→ **Directions**
Output the records from the line containing "At what coordinates should I click to accomplish: Open" through the end of the records, both ends included, as a numbered list with blank lines omitted. Leave the pictures out of the answer.

[Records of locating words and elements]
---------------

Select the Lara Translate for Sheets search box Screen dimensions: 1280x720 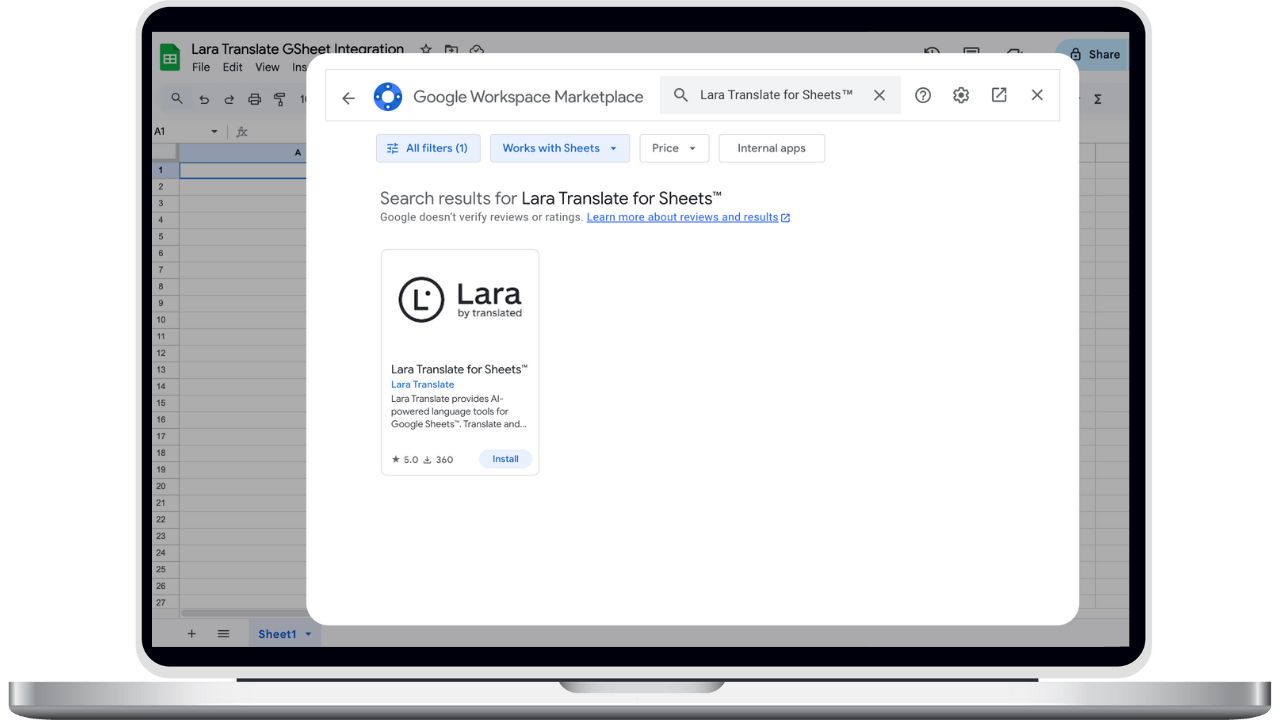[x=775, y=94]
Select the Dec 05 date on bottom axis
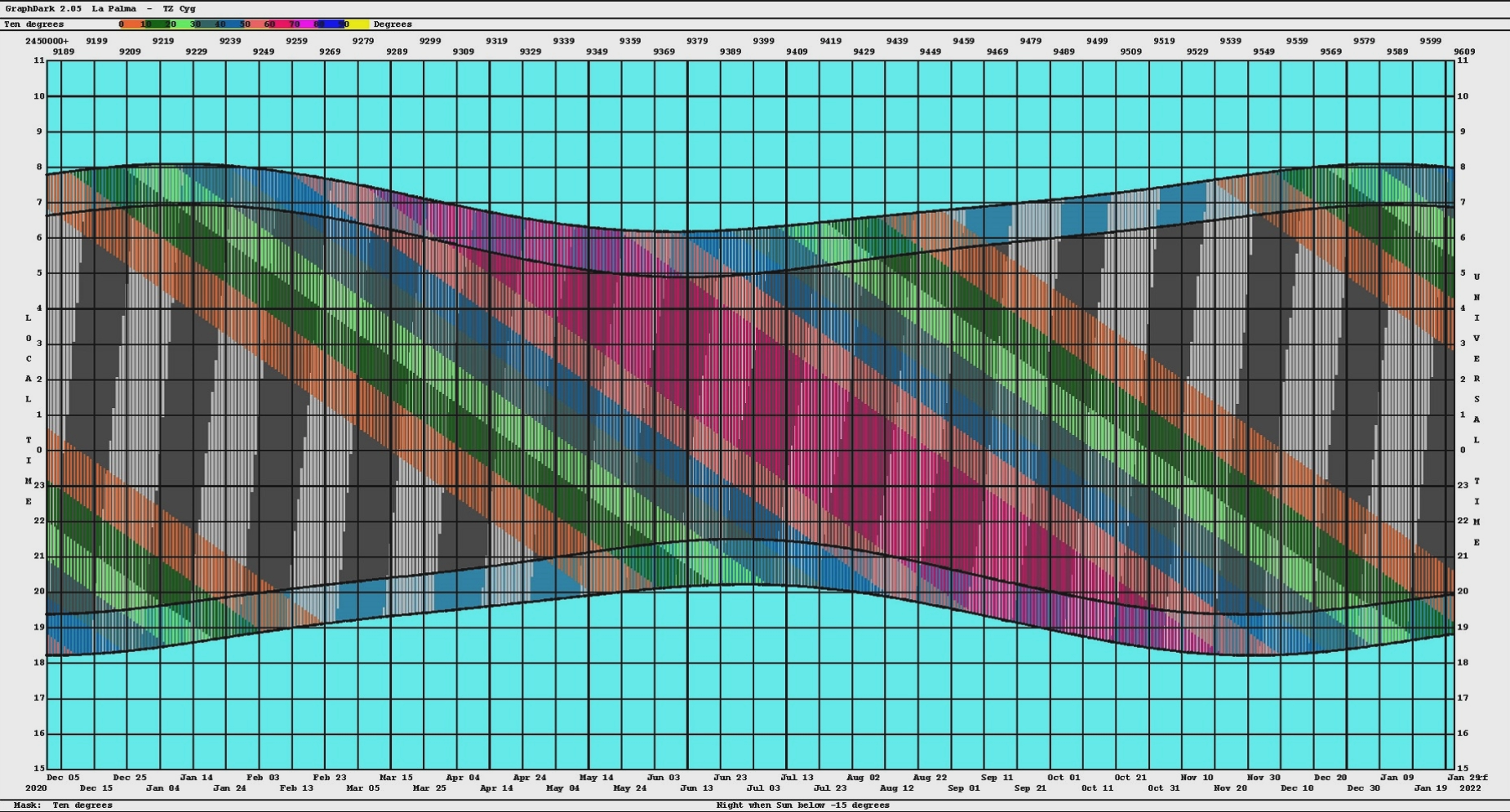This screenshot has width=1510, height=812. point(63,778)
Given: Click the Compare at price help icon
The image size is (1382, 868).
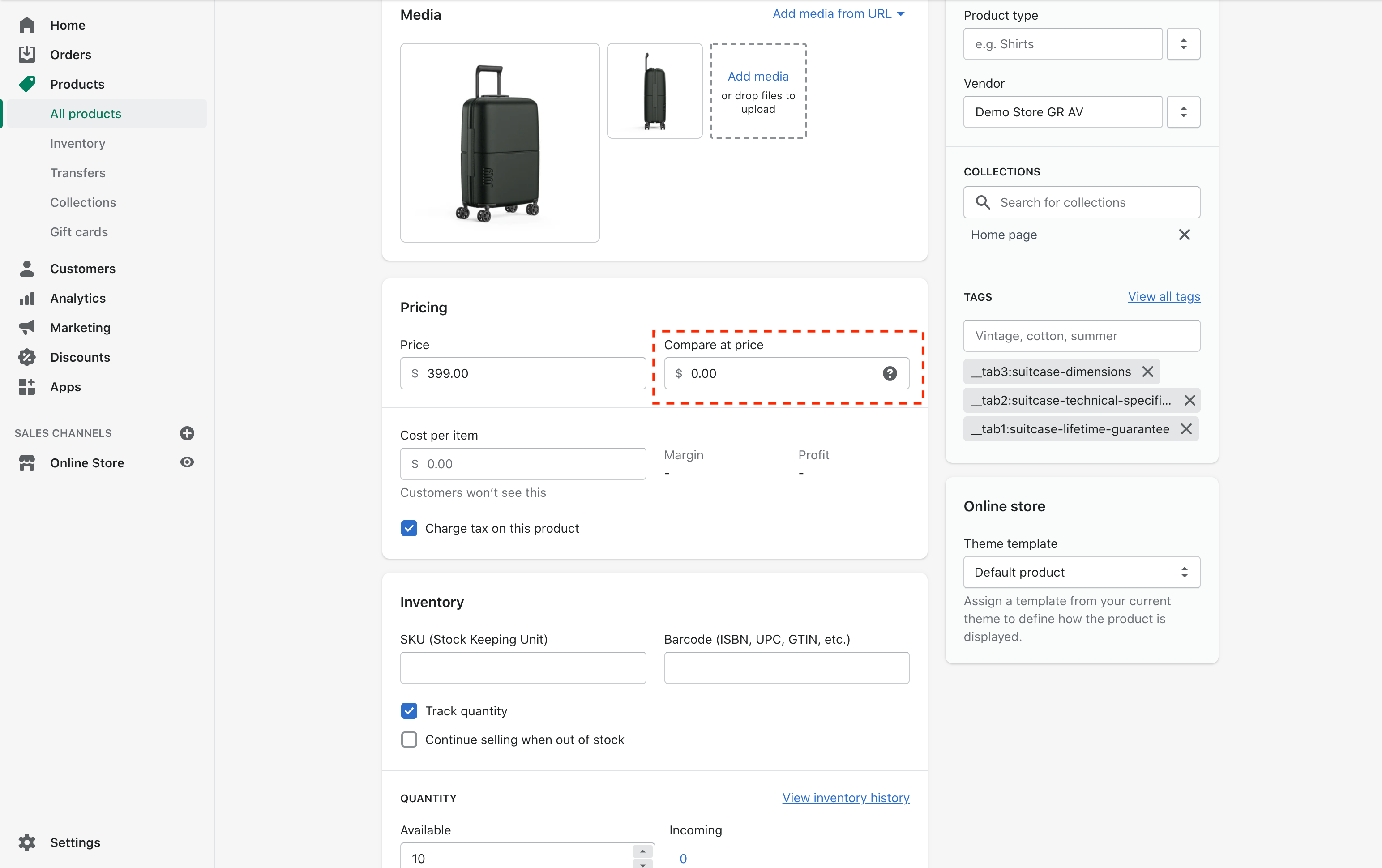Looking at the screenshot, I should tap(890, 373).
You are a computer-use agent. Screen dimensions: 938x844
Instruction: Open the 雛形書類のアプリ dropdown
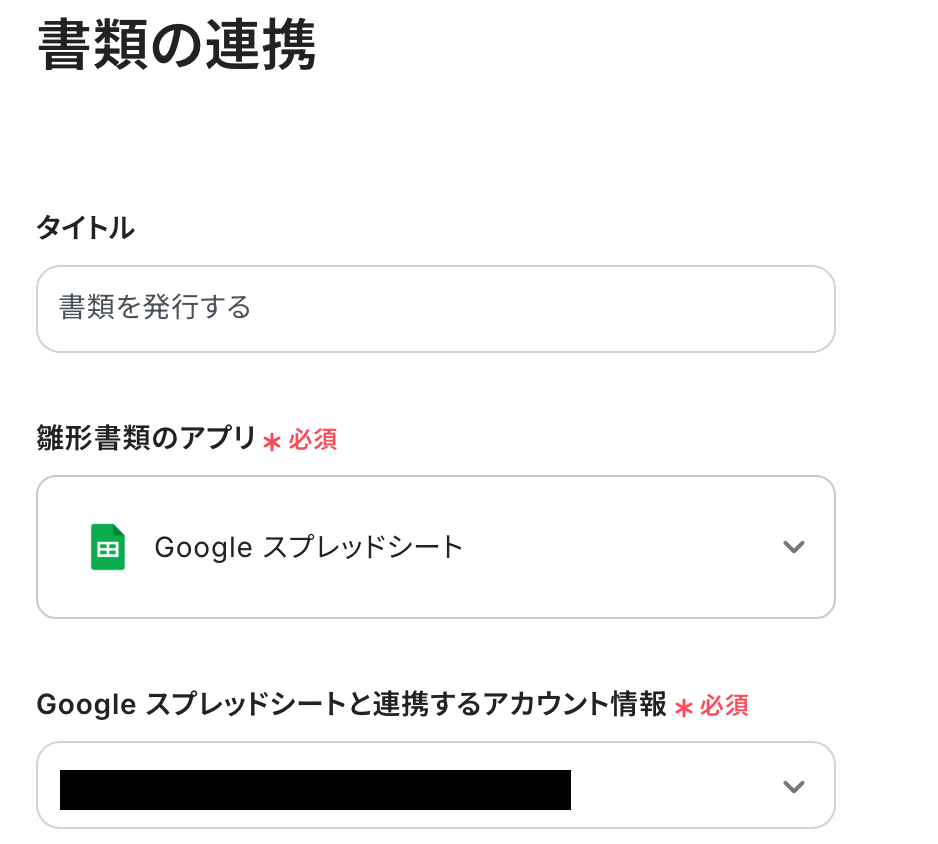435,547
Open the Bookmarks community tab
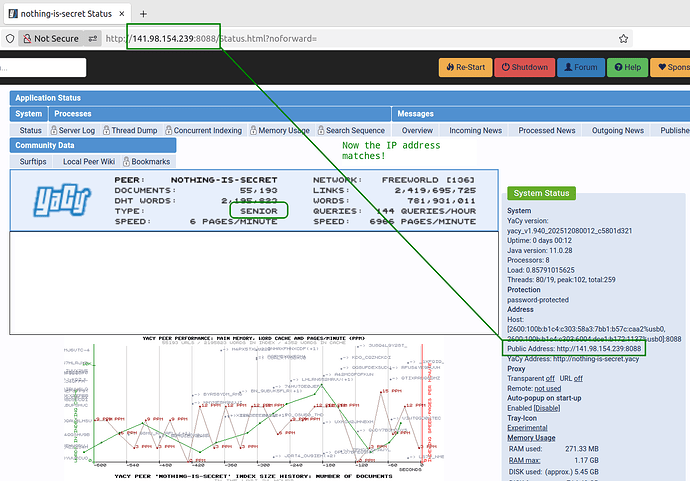This screenshot has height=481, width=690. tap(151, 161)
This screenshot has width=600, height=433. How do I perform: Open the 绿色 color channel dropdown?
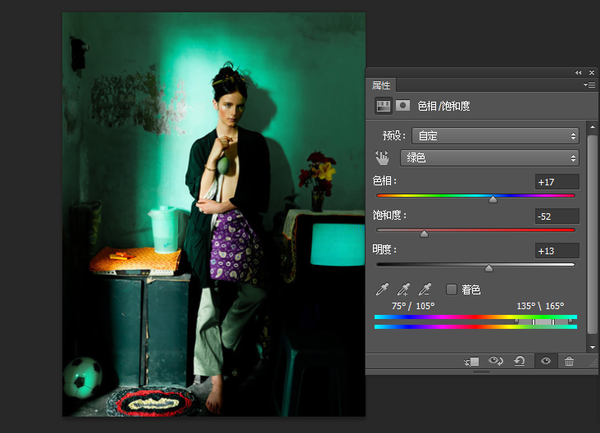[x=490, y=158]
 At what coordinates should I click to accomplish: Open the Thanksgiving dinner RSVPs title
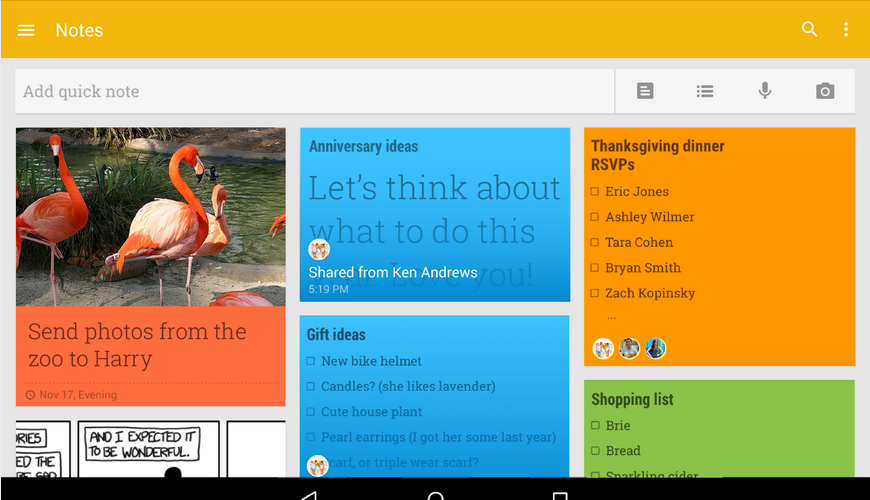(x=657, y=155)
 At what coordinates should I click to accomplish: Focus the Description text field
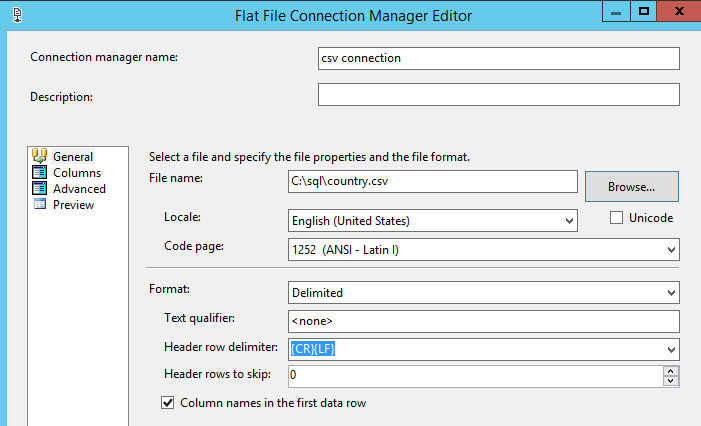coord(498,94)
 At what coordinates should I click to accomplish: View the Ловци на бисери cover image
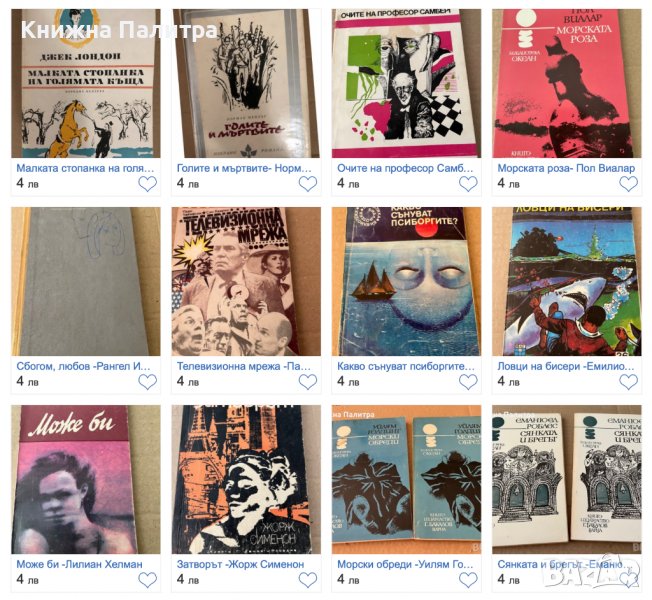[567, 281]
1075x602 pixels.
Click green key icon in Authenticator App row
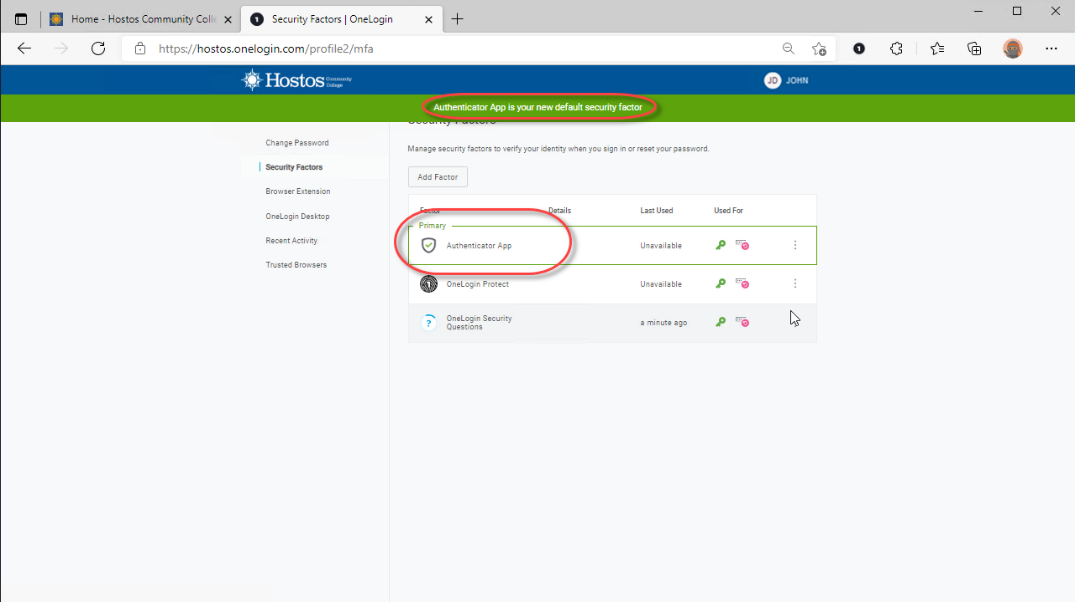point(720,245)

---------------

→ **Right answer**
1.  At what coordinates should I click to accomplish: Open the Thanksgiving dinner RSVPs title
2. (x=657, y=155)
3.  At what coordinates should I click to accomplish: Focus the Description text field
4. coord(498,94)
5.  At what coordinates should I click to accomplish: View the Ловци на бисери cover image
6. [567, 281]
7. 1075x602 pixels.
8. Click green key icon in Authenticator App row
9. point(720,245)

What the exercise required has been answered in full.